Apache Arrow Ballista 0.9.0 Release
28 Oct 2022
By The Apache Arrow PMC (pmc)
Ballista is an Arrow-native distributed SQL query engine implemented in Rust.
Ballista 0.9.0 is now available and is the most significant release since the project was donated to Apache Arrow in 2021.
This release represents 4 weeks of work, with 66 commits from 14 contributors:
22 Andy Grove
6 Daniël Heres
4 Brent Gardner
3 Stefan Stanciulescu
2 Ken Suenobu
2 Yang Jiang
1 Metehan Yıldırım
1 Trent Feda
The release notes below are not exhaustive and only expose selected highlights of the release. Many other bug fixes and improvements have been made: we refer you to the complete changelog.

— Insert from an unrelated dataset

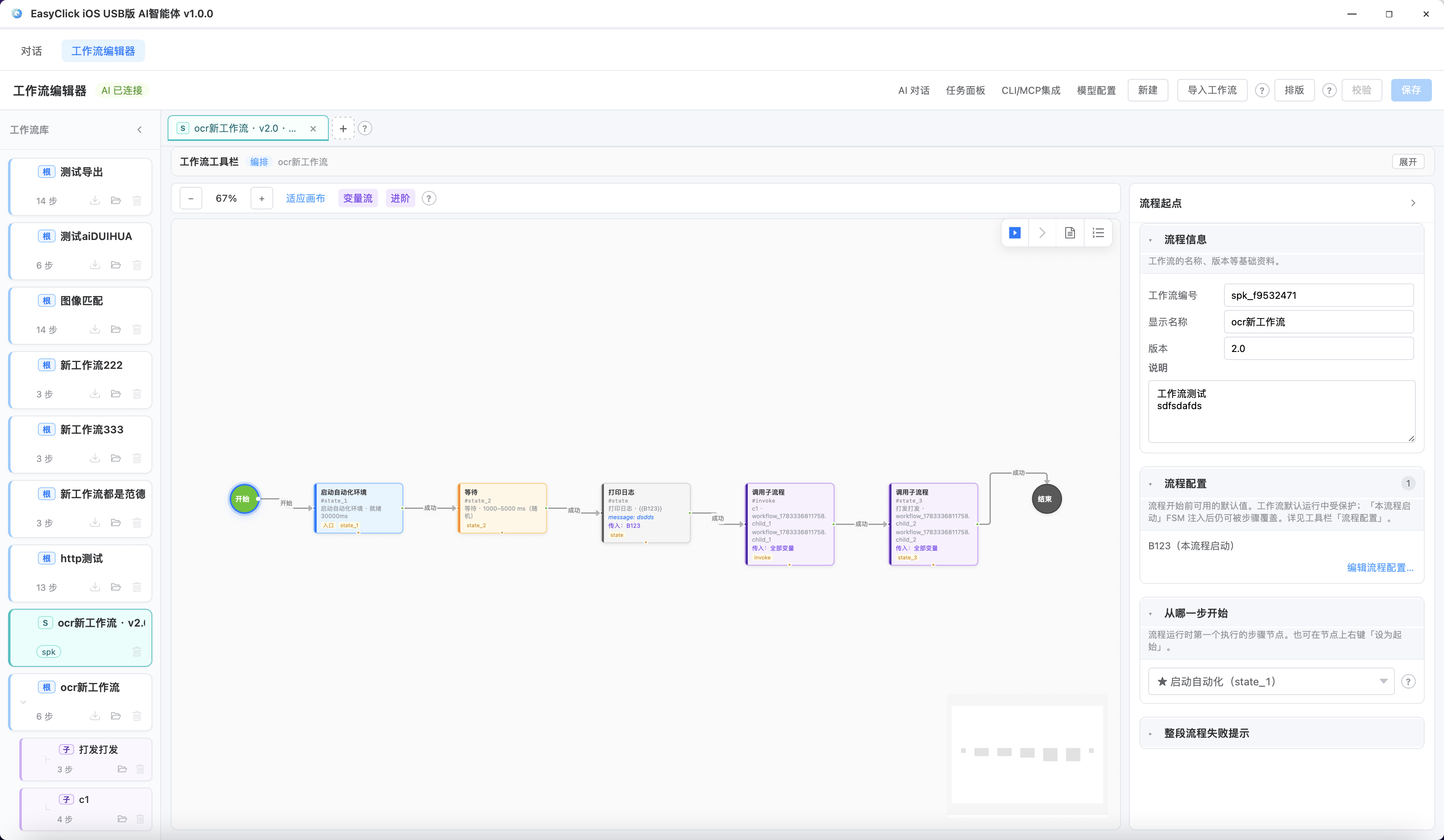Collapse the 工作流库 sidebar with chevron
Screen dimensions: 1444x840
tap(139, 130)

Support for Cloud Object Stores and Distributed File Systems
This is the first release of Ballista to have documented support for querying data from distributed file systems and object stores. Currently, S3 and HDFS are supported. Support for Google Cloud Storage and Azure Blob Storage is planned for the next release.
Flight SQL & JDBC support
The Ballista scheduler now implements the Flight SQL protocol, enabling any compliant Flight SQL client to connect to and run queries against a Ballista cluster.
The Apache Arrow Flight SQL JDBC driver can be used to connect Business Intelligence tools to a Ballista cluster.
It is now possible to connect to a Ballista cluster from Python and execute queries using both the DataFrame and SQL interfaces.
Scheduler Web User Interface and REST API
The scheduler now has a web user interface for monitoring queries. It is also possible to view graphical query plans that show how the query was executed, along with metrics.
The REST API that powers the user interface can also be accessed directly.
Simplified Kubernetes Deployment
Ballista now provides a Helm chart for simplified Kubernetes deployment.
The user guide is published at https://arrow.apache.org/ballista/ and provides deployment instructions for Docker, Docker Compose, and Kubernetes, as well as references for configuring and tuning Ballista.
The Ballista community is currently focused on the following tasks for the next release:
- Support for Azure Blob Storage and Google Cloud Storage
- Improve benchmark performance by implementing more query optimizations
- Improve scheduler web user interface
- Publish Docker images to GitHub Container Registry
The detailed list of issues planned for the 0.10.0 release can be found in the tracking issue.
Ballista has a friendly community and we welcome contributions. A good place to start is to following the instructions in the user guide and try using Ballista with your own SQL queries and ETL pipelines, and file issues for any bugs or feature suggestions.